Target, the eighth-largest retailer in the US, plans to invest $100 million to expand its supply chain sortation network to more than 15 facilities by the second half of 2026. The move will allow the retailer to increase next-day delivery capabilities to major markets nationwide. 

“Sortation centers and our Last Mile Delivery capabilities support our guest experience and benefit our business — helping us deliver more efficiently and faster, at a lower cost while increasing our capacity,” the company said in a press release.

Currently, there are nine sortation centers in Minnesota, Texas, Colorado, Illinois, Georgia, and Pennsylvania, including three in the greater Chicago and Denver metro areas. 

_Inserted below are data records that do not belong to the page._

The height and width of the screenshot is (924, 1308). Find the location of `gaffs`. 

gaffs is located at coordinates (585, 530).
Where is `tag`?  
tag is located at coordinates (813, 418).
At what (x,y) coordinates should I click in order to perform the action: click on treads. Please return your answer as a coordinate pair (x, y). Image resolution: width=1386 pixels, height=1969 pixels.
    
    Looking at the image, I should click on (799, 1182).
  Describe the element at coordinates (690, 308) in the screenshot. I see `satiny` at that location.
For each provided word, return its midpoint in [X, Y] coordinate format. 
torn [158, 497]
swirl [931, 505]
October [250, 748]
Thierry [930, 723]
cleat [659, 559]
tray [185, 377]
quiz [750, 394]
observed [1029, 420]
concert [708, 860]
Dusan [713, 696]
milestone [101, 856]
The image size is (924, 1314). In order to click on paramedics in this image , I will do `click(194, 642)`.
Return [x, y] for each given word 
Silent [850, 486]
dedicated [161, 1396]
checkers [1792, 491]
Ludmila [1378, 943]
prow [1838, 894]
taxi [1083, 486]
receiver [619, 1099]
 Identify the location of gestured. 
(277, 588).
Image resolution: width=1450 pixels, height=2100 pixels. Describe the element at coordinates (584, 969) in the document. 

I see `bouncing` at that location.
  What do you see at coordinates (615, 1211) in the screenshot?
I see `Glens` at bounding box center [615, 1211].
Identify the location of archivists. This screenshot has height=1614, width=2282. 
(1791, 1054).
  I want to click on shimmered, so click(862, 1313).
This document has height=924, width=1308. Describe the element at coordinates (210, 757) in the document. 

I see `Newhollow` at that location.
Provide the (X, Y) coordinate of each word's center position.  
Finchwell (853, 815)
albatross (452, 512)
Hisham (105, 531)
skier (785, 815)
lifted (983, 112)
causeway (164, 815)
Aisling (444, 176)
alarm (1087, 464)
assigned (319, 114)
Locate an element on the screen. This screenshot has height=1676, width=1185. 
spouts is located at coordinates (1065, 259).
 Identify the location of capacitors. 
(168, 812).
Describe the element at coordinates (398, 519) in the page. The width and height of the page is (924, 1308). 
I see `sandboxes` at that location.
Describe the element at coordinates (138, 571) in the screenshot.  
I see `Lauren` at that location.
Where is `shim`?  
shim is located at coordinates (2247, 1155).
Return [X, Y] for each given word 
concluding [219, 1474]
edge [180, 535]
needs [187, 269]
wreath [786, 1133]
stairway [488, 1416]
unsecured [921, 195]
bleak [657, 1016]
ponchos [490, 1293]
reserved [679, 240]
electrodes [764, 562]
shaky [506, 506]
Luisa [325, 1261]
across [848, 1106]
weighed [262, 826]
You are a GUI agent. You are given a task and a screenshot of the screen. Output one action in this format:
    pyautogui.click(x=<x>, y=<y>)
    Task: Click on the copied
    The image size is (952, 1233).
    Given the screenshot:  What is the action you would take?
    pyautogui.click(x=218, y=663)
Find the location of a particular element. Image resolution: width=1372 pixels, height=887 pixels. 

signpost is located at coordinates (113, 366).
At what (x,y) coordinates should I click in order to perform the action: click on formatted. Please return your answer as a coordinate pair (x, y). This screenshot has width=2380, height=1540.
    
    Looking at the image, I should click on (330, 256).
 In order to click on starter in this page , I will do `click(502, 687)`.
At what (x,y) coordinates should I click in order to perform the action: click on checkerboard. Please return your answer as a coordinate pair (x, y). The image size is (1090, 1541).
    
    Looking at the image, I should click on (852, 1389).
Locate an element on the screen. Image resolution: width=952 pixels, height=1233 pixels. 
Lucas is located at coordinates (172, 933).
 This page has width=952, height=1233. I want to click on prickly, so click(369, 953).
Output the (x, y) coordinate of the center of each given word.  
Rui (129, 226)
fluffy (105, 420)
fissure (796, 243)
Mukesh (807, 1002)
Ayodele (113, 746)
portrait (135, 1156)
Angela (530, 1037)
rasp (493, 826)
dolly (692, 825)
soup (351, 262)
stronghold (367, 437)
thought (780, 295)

Target wants to be “Bigger, faster, better than before,” the press release said. Perhaps, this is a move to compete with Amazon.com Inc. and Walmart Inc., which already offer rapid shipping to customers in many areas across the country. 

The investment comes as sortation centers have already recorded incredible growth as consumers shift to online orders:

Gretchen McCarthy, Target’s chief global supply chain & logistics officer, stated in the press release:

“Now more than ever, our guests rely on us to deliver their everyday essentials and Target favorites when they want and need them most.

“Through our sortation centers and Target Last Mile Delivery capabilities, we’re able to move faster and with more precision — while controlling costs and expanding our network capacity — for years to come.”

The company is betting on e-commerce growth despite evidence showing retailers are dealing with near-record high inventory glut and consumers suffering from 21 months of negative real wage growth. 

Retailers can only hope the US government will helicopter drop more ‘stimmy checks’ if another crisis arises.